I published a disappointing comparison of secondary authoritative DNS service providers last month. There wasn’t any clear winners as even the most expensive services lacked proper domain zone transfer (AXFR) authentication (TSIG). However, one of the providers have stepped up their game and have added TSIG support.

I had to email most of the service providers that were included in my comparison as documentation across the board was quite poor. Without going into too much detail, there seems to be a direct coloration between the cost of a service and the quality of their support answers. Though not the way you might expect! The services with a free tier replied quickly and answered my questions in the first message. The most expensive services were confused by my reference to RFC standard numbers or simply didn’t respond.

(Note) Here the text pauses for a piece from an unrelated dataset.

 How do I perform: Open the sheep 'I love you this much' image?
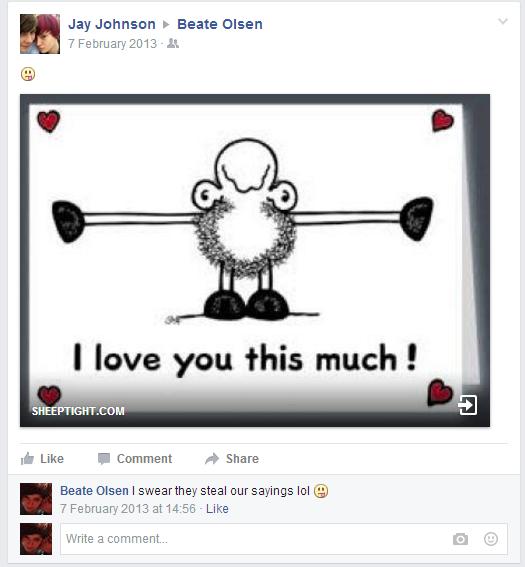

Hurricane Electric’s (HE.net) free DNS services stood out, though. Over the course of a few weeks they’d not only replied to my support request where I asked for details about Secret Key Transaction Authentication for DNS (TSIG) support, but they’d also implemented TSIG support and rolled it out to all of their customers.

Unauthenticated AXFR leaves your DNS server open for misuse for traffic amplification attacks as a single AXFR request can return the entire domain zone. TSIG authentication helps prevent misuse and unintended information from your DNS infrastructure. Many secondary DNS providers rely on an outdated practice of Internet Protocol (IP) address allow-listing instead of doing proper AXFR request authentication.

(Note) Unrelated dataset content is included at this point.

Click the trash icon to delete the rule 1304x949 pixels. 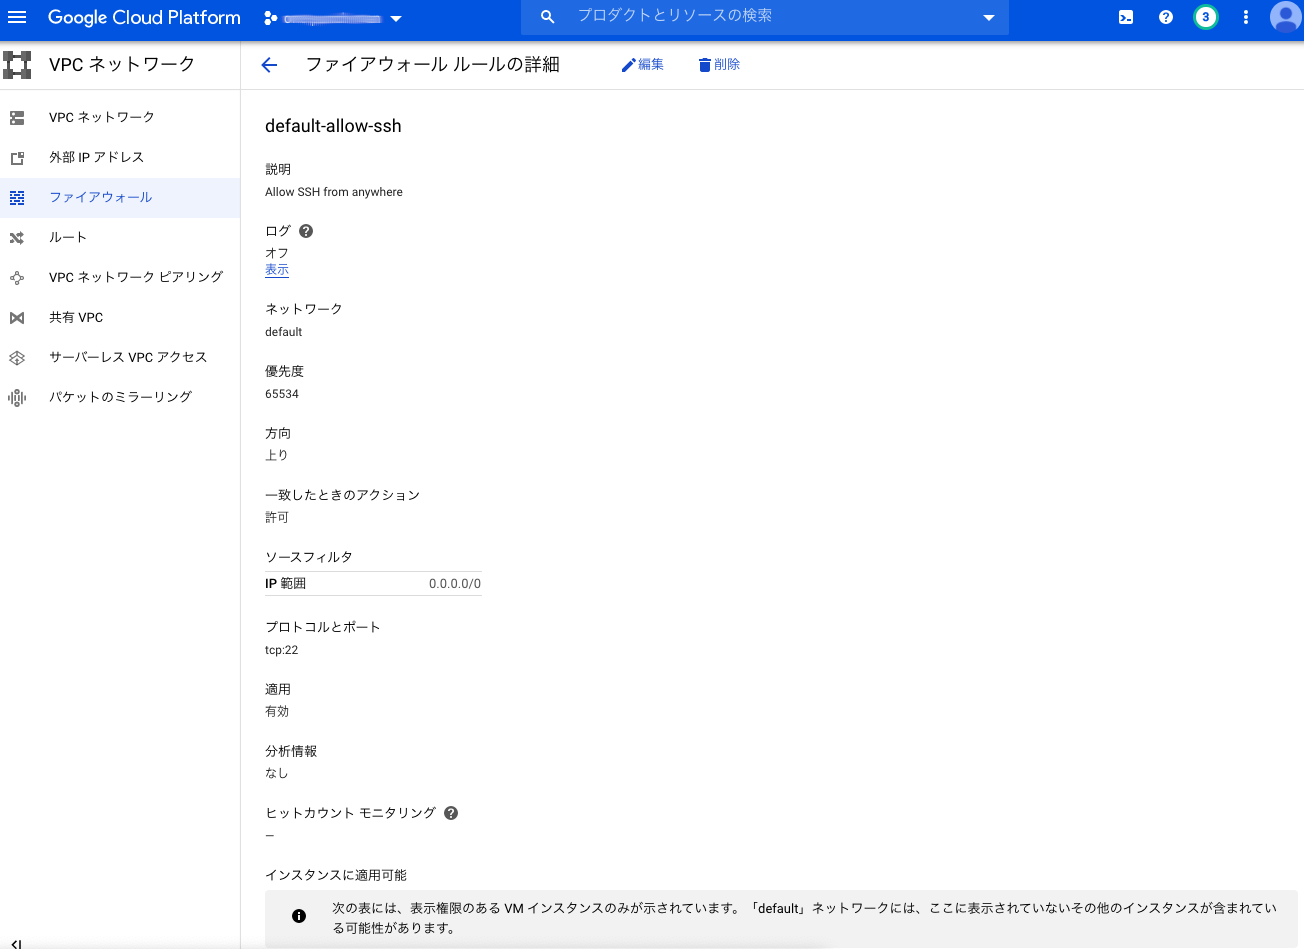click(718, 64)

HE.net’s DNS services are offered free of charge, and is in many ways better than many of the quite expensive services I considered in my comparison. (The comparison table have been updated.) You don’t get a service level agreement (SLA) or any uptime guarantees.

However, what you do get is a cost-free secondary (or tertiary) authoritative DNS service with full IPv6-support in two dozen global anycast points-of-presence locations.

If you’ve been on the fence about rolling out a secondary (or tertiary) DNS provider for your domains then you should consider giving Hurricane Electric a few minutes of your time. (That is all it will take!)

HE.net’s secondary DNS service isn’t without its faults. They’re aggressively rate-limiting zone change notification (NOTIFY) requests. If you’re only making occasional changes the NOTIFY requests are acted upon within a few seconds, but they’re ignored entirely if you’re making changes as often as every hour. You can lower your zone’s time-to-live to work around this limitation but at the cost of reduced zone caching efficiency.

The HE.net DNS administration panel shows a warning notice about possible zone compatibility issues with unspecified DNSSEC-related record types when you add a new secondary zone. As far as I — and automated online DNSSEC validation tools — can tell, the service doesn’t have ay problems with the DNSKEY and RRSIG record types. HE.net doesn’t specific any more details about what the incompatibility problems might be so you’ll have to test your zone thoroughly.